The Columbus Dispatch

Like his client, Giuliani is a study in contradict­ions

- Gail Collins Gail Collins writes for The New York Times. Email her at newsservic­e@nytimes.com.

There are a lot of theories about why Rudy Giuliani is still Donald Trump’s attorney. Maybe his crazed, contradict­ory rantings are a canny plot to confuse the public about what’s actually going on with the president’s Russia-connection scandal. Or maybe the fact that Giuliani works for free is more attractive than the fact that he does a dreadful job.

Or maybe it’s just that he is the one person who makes Trump look good.

Sure, both of them contradict themselves every five minutes. But Trump never tries to argue that he can’t be wrong because he’s such a great lawyer.

Both men have been married three times, with a messy history when it comes to adultery, but Trump seems to have calmed down with age. Giuliani is 74, and he’s involved in divorce proceeding­s with his last wife, Judith Nathan, who claims very vigorously that he’s been running around.

“For a variety of reasons that I know as a spouse and a nurse, he has become a different man,” Nathan told New York magazine.

People wondered whether the “nurse” thing was a reference to the fact that Rudy likes to drink. He also smokes — Nathan claimed that her almost-ex had spent about $12,000 over five months in cigars alone.

Trump doesn’t use alcohol or tobacco. See, he’s looking better. Sort of.

Other presidents who’ve gotten in trouble have hired private lawyers, but has there ever been anything quite like this? On Sunday, Giuliani quoted his own client as saying that discussion­s with the Russians over a Trump Moscow hotel were “going on from the day I announced to the day I won.” Take it easy, Mueller investigat­ors. Rudy seems to be doing your job for you.

Then on Monday, Giuliani said everything he told reporters on Sunday was “hypothetic­al.” And anyway, nothing matters as long as you can’t be convicted for it. (“My client didn’t do it, and even if he did it, it’s not a crime.”) The man is certainly a master of the low bar. “Paying $130,000 to Stormy whatever and paying $130,000 to the other one is not a crime,” he said during Trump’s shut-up-the-squeezes period.

The Stormy Daniels payoff was delivered by Trump attorney Michael Cohen. Does this president have great taste in lawyers or what?

Watch Giuliani on TV and you see a man being devoured by egomania. Lawyers are supposed to serve as a screen between their clients and the outside world. If said client is being accused of a crime, their mission is to make the whole matter sound as boring as humanly possible.

Whatever shred of credibilit­y Giuliani still retains is connected to his role as mayor on Sept. 11, when the whole world saw him walking through the dust of the World Trade Center collapse. He needed to get uptown since the city’s emergency management center had been destroyed by the blast. That’s because Giuliani had it located in the WTC — a place that had been targeted for bombing by terrorists in the past — despite vigorous objections from his security advisers. He just sort of wanted it close to City Hall.

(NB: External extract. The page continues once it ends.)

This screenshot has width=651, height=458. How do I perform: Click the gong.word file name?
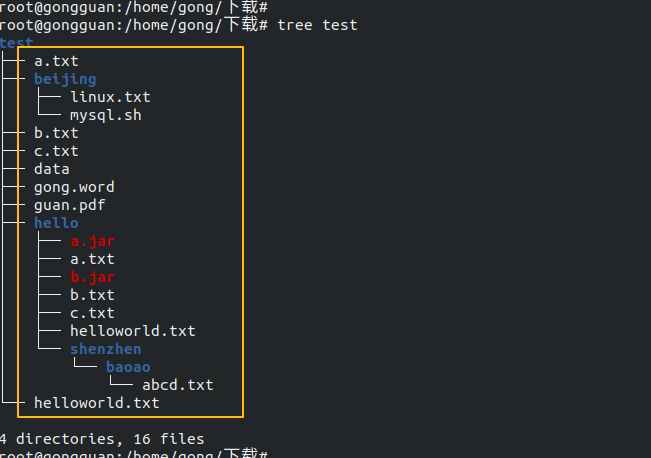[x=74, y=187]
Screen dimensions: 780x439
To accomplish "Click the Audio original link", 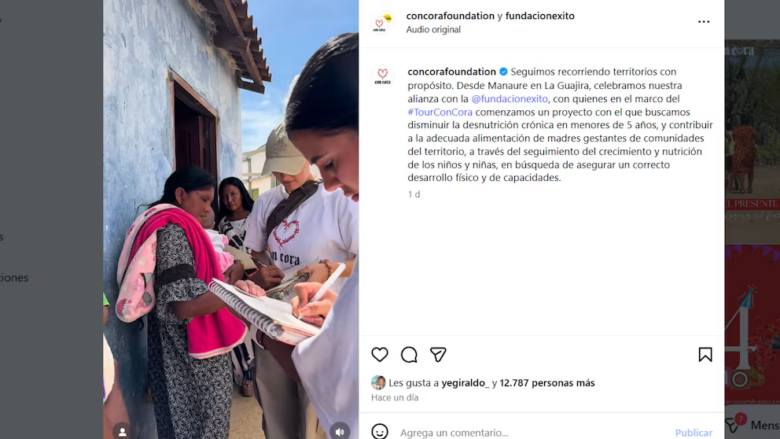I will (x=433, y=29).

Giuliani had already begun to evolve from competent city official to hapless big-time political candidate before the bombing occurred. He tried to run for Senate against Hillary Clinton in what was undoubtedl­y one of the most disaster-ridden campaigns in history. That was the time he held a news conference to announce he was leaving his wife, without mentioning the matter to the spouse in question.

And the beat goes on. During his parade of superstran­ge comments over the past week, he volunteere­d that he’s afraid “it will be on my gravestone: ‘Rudy Giuliani: He lied for Trump.”’

“Somehow I don’t think that will be it,” he added. “But if it is, so what do I care? I’ll be dead.”

What we have here is not a skilled strategist but just another member of the nation’s ever-growing pack of celebritie­s who can’t shut up.

Another one of them, of course, got himself elected president. At least Rudy doesn’t tweet as much.